What the task asks => Return every record exactly. Omit nothing.

::: The records

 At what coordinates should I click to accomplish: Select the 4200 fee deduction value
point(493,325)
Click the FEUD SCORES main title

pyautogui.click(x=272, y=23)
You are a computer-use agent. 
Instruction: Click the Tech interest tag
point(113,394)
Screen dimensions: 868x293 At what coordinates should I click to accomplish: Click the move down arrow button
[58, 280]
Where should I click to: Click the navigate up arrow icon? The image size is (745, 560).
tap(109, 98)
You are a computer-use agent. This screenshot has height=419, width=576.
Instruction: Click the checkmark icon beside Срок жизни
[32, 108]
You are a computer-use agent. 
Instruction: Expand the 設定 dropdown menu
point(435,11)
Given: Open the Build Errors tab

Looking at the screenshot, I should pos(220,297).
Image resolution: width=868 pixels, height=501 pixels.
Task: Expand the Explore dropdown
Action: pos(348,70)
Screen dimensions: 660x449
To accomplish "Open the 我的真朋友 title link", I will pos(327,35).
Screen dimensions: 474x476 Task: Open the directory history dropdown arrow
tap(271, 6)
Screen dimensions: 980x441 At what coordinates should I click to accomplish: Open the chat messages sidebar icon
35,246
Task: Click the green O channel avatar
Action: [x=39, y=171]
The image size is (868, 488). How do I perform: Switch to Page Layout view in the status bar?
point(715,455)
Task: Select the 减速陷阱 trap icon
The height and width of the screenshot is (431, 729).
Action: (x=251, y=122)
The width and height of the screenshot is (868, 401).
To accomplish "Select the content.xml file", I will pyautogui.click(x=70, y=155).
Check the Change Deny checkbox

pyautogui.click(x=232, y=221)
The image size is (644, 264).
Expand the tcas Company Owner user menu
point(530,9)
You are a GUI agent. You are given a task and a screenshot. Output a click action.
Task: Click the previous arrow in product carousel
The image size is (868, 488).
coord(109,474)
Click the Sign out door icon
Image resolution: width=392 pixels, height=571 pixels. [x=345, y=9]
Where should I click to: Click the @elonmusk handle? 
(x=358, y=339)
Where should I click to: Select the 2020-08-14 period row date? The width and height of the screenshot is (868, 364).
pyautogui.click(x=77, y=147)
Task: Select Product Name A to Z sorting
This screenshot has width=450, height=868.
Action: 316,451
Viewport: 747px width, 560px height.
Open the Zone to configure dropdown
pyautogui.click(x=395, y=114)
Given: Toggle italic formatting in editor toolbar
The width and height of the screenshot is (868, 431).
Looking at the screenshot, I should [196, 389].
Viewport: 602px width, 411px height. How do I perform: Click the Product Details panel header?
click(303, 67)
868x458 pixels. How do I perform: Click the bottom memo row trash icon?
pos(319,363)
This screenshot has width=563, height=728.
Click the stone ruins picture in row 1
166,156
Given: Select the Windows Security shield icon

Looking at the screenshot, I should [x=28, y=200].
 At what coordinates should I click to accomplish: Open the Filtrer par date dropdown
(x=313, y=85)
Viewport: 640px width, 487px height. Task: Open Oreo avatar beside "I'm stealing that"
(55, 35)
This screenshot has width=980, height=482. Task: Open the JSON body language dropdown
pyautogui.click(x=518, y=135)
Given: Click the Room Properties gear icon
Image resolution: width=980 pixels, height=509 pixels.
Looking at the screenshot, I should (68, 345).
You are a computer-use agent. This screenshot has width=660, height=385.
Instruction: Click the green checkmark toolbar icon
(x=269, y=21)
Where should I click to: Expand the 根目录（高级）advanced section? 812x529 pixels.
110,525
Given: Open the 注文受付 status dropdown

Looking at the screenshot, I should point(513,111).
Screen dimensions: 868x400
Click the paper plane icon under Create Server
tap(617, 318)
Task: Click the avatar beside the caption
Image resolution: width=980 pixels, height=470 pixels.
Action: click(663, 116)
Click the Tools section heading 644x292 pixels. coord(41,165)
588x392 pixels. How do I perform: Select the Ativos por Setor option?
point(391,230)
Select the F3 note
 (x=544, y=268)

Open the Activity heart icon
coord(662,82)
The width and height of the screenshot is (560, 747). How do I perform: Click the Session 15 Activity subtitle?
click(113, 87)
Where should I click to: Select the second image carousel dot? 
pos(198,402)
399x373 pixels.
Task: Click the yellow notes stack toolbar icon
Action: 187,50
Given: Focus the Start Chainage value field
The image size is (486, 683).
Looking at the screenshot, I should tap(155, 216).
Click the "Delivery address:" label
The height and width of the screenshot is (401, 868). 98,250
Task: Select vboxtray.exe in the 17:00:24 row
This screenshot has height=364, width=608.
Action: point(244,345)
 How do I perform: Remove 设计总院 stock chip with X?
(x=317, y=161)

::::::

Response to the exercise =>
 At what coordinates should I click to accomplish: Select the 4200 fee deduction value
point(493,325)
Click the FEUD SCORES main title

pyautogui.click(x=272, y=23)
You are a computer-use agent. 
Instruction: Click the Tech interest tag
point(113,394)
Screen dimensions: 868x293 At what coordinates should I click to accomplish: Click the move down arrow button
[58, 280]
Where should I click to: Click the navigate up arrow icon? The image size is (745, 560).
tap(109, 98)
You are a computer-use agent. This screenshot has height=419, width=576.
Instruction: Click the checkmark icon beside Срок жизни
[32, 108]
You are a computer-use agent. 
Instruction: Expand the 設定 dropdown menu
point(435,11)
Given: Open the Build Errors tab

Looking at the screenshot, I should pos(220,297).
Image resolution: width=868 pixels, height=501 pixels.
Task: Expand the Explore dropdown
Action: pos(348,70)
Screen dimensions: 660x449
To accomplish "Open the 我的真朋友 title link", I will pos(327,35).
Screen dimensions: 474x476 Task: Open the directory history dropdown arrow
tap(271, 6)
Screen dimensions: 980x441 At what coordinates should I click to accomplish: Open the chat messages sidebar icon
35,246
Task: Click the green O channel avatar
Action: [x=39, y=171]
The image size is (868, 488). How do I perform: Switch to Page Layout view in the status bar?
point(715,455)
Task: Select the 减速陷阱 trap icon
The height and width of the screenshot is (431, 729).
Action: (x=251, y=122)
The width and height of the screenshot is (868, 401).
To accomplish "Select the content.xml file", I will pyautogui.click(x=70, y=155).
Check the Change Deny checkbox

pyautogui.click(x=232, y=221)
The image size is (644, 264).
Expand the tcas Company Owner user menu
point(530,9)
You are a GUI agent. You are given a task and a screenshot. Output a click action.
Task: Click the previous arrow in product carousel
The image size is (868, 488).
coord(109,474)
Click the Sign out door icon
Image resolution: width=392 pixels, height=571 pixels. [x=345, y=9]
Where should I click to: Click the @elonmusk handle? 
(x=358, y=339)
Where should I click to: Select the 2020-08-14 period row date? The width and height of the screenshot is (868, 364).
pyautogui.click(x=77, y=147)
Task: Select Product Name A to Z sorting
This screenshot has width=450, height=868.
Action: 316,451
Viewport: 747px width, 560px height.
Open the Zone to configure dropdown
pyautogui.click(x=395, y=114)
Given: Toggle italic formatting in editor toolbar
The width and height of the screenshot is (868, 431).
Looking at the screenshot, I should [196, 389].
Viewport: 602px width, 411px height. How do I perform: Click the Product Details panel header?
click(303, 67)
868x458 pixels. How do I perform: Click the bottom memo row trash icon?
pos(319,363)
This screenshot has width=563, height=728.
Click the stone ruins picture in row 1
166,156
Given: Select the Windows Security shield icon

Looking at the screenshot, I should [x=28, y=200].
 At what coordinates should I click to accomplish: Open the Filtrer par date dropdown
(x=313, y=85)
Viewport: 640px width, 487px height. Task: Open Oreo avatar beside "I'm stealing that"
(55, 35)
This screenshot has width=980, height=482. Task: Open the JSON body language dropdown
pyautogui.click(x=518, y=135)
Given: Click the Room Properties gear icon
Image resolution: width=980 pixels, height=509 pixels.
Looking at the screenshot, I should (68, 345).
You are a computer-use agent. This screenshot has width=660, height=385.
Instruction: Click the green checkmark toolbar icon
(x=269, y=21)
Where should I click to: Expand the 根目录（高级）advanced section? 812x529 pixels.
110,525
Given: Open the 注文受付 status dropdown

Looking at the screenshot, I should point(513,111).
Screen dimensions: 868x400
Click the paper plane icon under Create Server
tap(617, 318)
Task: Click the avatar beside the caption
Image resolution: width=980 pixels, height=470 pixels.
Action: click(663, 116)
Click the Tools section heading 644x292 pixels. coord(41,165)
588x392 pixels. How do I perform: Select the Ativos por Setor option?
point(391,230)
Select the F3 note
 (x=544, y=268)

Open the Activity heart icon
coord(662,82)
The width and height of the screenshot is (560, 747). How do I perform: Click the Session 15 Activity subtitle?
click(113, 87)
Where should I click to: Select the second image carousel dot? 
pos(198,402)
399x373 pixels.
Task: Click the yellow notes stack toolbar icon
Action: 187,50
Given: Focus the Start Chainage value field
The image size is (486, 683).
Looking at the screenshot, I should tap(155, 216).
Click the "Delivery address:" label
The height and width of the screenshot is (401, 868). 98,250
Task: Select vboxtray.exe in the 17:00:24 row
This screenshot has height=364, width=608.
Action: point(244,345)
 How do I perform: Remove 设计总院 stock chip with X?
(x=317, y=161)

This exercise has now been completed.